(Beginning of Provided data)
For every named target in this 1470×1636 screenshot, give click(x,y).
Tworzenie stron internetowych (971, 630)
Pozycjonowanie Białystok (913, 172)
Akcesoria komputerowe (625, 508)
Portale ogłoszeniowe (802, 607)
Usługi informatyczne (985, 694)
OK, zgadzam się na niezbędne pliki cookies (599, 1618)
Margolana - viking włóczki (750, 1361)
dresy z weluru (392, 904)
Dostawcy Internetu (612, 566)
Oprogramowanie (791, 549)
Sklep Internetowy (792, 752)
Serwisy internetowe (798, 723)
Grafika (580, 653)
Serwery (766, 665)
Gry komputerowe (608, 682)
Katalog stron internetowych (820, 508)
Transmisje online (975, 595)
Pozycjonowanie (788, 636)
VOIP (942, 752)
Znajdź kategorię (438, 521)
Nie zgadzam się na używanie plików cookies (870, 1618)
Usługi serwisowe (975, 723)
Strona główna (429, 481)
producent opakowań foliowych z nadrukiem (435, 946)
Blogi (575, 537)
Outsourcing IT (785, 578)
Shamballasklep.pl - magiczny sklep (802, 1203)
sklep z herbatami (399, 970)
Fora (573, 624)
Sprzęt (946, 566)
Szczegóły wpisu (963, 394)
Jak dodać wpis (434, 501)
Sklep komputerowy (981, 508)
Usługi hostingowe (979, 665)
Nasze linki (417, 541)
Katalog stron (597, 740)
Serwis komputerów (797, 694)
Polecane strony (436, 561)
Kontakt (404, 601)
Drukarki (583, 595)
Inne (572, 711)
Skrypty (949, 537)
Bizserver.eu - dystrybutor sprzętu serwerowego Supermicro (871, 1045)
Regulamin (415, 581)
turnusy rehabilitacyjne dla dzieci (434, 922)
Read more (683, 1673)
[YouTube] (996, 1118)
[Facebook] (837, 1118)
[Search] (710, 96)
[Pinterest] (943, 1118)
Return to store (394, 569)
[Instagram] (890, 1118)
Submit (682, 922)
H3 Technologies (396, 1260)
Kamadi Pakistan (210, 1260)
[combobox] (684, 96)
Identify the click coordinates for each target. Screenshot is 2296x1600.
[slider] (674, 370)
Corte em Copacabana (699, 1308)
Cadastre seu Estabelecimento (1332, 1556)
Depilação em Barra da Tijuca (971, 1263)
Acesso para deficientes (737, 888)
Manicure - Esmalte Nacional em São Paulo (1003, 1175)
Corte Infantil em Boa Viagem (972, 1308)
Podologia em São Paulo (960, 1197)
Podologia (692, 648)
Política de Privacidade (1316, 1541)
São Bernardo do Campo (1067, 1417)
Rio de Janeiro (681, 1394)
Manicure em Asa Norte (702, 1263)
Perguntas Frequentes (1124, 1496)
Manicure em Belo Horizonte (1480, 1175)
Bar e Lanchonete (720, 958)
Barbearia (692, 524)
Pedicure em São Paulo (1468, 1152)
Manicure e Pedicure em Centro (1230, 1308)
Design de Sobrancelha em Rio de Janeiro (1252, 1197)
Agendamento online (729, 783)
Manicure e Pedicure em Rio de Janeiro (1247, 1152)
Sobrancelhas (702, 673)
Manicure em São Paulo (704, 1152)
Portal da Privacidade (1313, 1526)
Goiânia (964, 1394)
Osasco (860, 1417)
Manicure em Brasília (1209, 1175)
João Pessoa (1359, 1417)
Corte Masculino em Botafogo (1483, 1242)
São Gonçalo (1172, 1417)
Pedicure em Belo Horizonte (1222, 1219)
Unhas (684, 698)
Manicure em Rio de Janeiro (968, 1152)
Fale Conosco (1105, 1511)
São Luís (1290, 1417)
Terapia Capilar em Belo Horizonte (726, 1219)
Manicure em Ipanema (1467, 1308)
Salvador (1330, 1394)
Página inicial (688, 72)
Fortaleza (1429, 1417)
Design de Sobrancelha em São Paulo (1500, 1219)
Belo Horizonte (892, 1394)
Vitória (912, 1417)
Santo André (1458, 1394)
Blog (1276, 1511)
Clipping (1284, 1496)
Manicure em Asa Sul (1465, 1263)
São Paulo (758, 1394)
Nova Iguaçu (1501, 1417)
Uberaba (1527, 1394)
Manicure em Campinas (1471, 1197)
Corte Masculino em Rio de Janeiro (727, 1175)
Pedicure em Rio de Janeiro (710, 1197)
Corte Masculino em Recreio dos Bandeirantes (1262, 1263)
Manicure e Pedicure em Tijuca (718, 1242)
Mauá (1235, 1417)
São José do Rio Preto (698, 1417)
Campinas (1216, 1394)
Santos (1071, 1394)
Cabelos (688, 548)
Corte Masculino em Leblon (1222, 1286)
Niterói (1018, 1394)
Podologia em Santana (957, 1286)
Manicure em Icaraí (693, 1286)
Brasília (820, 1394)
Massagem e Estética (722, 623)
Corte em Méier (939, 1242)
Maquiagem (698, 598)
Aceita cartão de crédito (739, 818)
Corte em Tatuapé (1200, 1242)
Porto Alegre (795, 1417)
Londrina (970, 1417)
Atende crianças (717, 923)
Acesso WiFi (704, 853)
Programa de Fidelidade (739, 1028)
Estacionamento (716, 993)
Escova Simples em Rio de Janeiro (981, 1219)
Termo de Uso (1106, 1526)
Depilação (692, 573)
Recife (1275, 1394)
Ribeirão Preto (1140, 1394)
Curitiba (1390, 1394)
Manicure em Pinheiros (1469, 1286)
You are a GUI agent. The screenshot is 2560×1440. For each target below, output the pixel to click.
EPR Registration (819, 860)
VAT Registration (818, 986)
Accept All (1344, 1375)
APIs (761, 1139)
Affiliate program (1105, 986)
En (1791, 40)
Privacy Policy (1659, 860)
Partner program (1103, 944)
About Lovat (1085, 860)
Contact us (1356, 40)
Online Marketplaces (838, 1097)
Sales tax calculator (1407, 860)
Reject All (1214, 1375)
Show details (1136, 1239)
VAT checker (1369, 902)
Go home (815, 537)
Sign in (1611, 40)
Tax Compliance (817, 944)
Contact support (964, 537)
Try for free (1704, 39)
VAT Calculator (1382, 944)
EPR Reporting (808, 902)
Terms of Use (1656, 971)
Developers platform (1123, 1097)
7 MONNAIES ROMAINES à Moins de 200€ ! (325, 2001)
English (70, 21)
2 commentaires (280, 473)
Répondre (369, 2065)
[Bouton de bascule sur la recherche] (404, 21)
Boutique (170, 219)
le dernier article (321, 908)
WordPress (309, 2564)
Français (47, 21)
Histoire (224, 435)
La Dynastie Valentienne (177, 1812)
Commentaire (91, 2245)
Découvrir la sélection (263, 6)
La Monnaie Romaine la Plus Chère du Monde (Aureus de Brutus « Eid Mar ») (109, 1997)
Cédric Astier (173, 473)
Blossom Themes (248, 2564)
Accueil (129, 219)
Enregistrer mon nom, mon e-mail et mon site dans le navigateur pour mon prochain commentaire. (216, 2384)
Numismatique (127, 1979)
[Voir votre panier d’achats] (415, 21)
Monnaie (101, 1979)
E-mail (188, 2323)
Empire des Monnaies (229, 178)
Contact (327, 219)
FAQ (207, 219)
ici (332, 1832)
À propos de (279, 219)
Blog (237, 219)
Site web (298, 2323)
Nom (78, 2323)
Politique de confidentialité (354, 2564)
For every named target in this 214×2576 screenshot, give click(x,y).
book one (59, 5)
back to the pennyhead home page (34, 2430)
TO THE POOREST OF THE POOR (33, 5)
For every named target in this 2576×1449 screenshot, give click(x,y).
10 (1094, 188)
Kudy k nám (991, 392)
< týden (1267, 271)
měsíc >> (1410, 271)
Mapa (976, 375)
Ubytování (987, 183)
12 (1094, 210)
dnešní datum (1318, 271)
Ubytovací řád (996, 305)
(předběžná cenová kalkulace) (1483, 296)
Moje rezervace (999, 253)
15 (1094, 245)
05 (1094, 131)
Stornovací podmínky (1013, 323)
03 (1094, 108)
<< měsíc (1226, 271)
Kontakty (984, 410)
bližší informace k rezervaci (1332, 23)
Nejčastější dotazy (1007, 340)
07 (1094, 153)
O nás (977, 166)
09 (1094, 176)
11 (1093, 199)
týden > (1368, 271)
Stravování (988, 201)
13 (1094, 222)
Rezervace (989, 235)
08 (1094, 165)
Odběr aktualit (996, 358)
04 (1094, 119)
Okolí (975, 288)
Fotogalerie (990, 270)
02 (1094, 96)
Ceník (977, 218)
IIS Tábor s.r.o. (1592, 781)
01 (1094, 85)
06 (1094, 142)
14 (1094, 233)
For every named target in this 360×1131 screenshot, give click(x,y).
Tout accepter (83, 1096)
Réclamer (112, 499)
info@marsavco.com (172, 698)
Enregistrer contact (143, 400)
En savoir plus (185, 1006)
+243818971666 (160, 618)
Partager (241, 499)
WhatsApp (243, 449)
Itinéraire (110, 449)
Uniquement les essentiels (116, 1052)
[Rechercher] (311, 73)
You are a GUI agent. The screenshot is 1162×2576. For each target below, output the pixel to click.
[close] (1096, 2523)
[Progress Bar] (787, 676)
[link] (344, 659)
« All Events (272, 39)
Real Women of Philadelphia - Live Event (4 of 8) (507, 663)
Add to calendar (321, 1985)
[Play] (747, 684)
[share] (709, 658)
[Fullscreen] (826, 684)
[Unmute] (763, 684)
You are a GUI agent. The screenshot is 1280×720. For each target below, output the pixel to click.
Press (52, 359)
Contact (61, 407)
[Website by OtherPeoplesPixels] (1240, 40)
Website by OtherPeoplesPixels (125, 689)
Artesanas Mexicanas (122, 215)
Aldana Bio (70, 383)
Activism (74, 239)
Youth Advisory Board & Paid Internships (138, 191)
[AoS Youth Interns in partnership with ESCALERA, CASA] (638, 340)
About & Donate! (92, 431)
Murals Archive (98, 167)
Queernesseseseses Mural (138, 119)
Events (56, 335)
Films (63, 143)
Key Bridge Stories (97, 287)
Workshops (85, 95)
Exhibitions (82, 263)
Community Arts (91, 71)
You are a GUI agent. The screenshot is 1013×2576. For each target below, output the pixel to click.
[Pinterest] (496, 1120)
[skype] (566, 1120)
(End of Provided data)
_Task directions_: Give the lines of the material above again, exactly, from its first line through the line that contains "sklep z herbatami (399, 970)" and no further.

_Written solution_:
For every named target in this 1470×1636 screenshot, give click(x,y).
Tworzenie stron internetowych (971, 630)
Pozycjonowanie Białystok (913, 172)
Akcesoria komputerowe (625, 508)
Portale ogłoszeniowe (802, 607)
Usługi informatyczne (985, 694)
OK, zgadzam się na niezbędne pliki cookies (599, 1618)
Margolana - viking włóczki (750, 1361)
dresy z weluru (392, 904)
Dostawcy Internetu (612, 566)
Oprogramowanie (791, 549)
Sklep Internetowy (792, 752)
Serwisy internetowe (798, 723)
Grafika (580, 653)
Serwery (766, 665)
Gry komputerowe (608, 682)
Katalog stron internetowych (820, 508)
Transmisje online (975, 595)
Pozycjonowanie (788, 636)
VOIP (942, 752)
Znajdź kategorię (438, 521)
Nie zgadzam się na używanie plików cookies (870, 1618)
Usługi serwisowe (975, 723)
Strona główna (429, 481)
producent opakowań foliowych z nadrukiem (435, 946)
Blogi (575, 537)
Outsourcing IT (785, 578)
Shamballasklep.pl - magiczny sklep (802, 1203)
sklep z herbatami (399, 970)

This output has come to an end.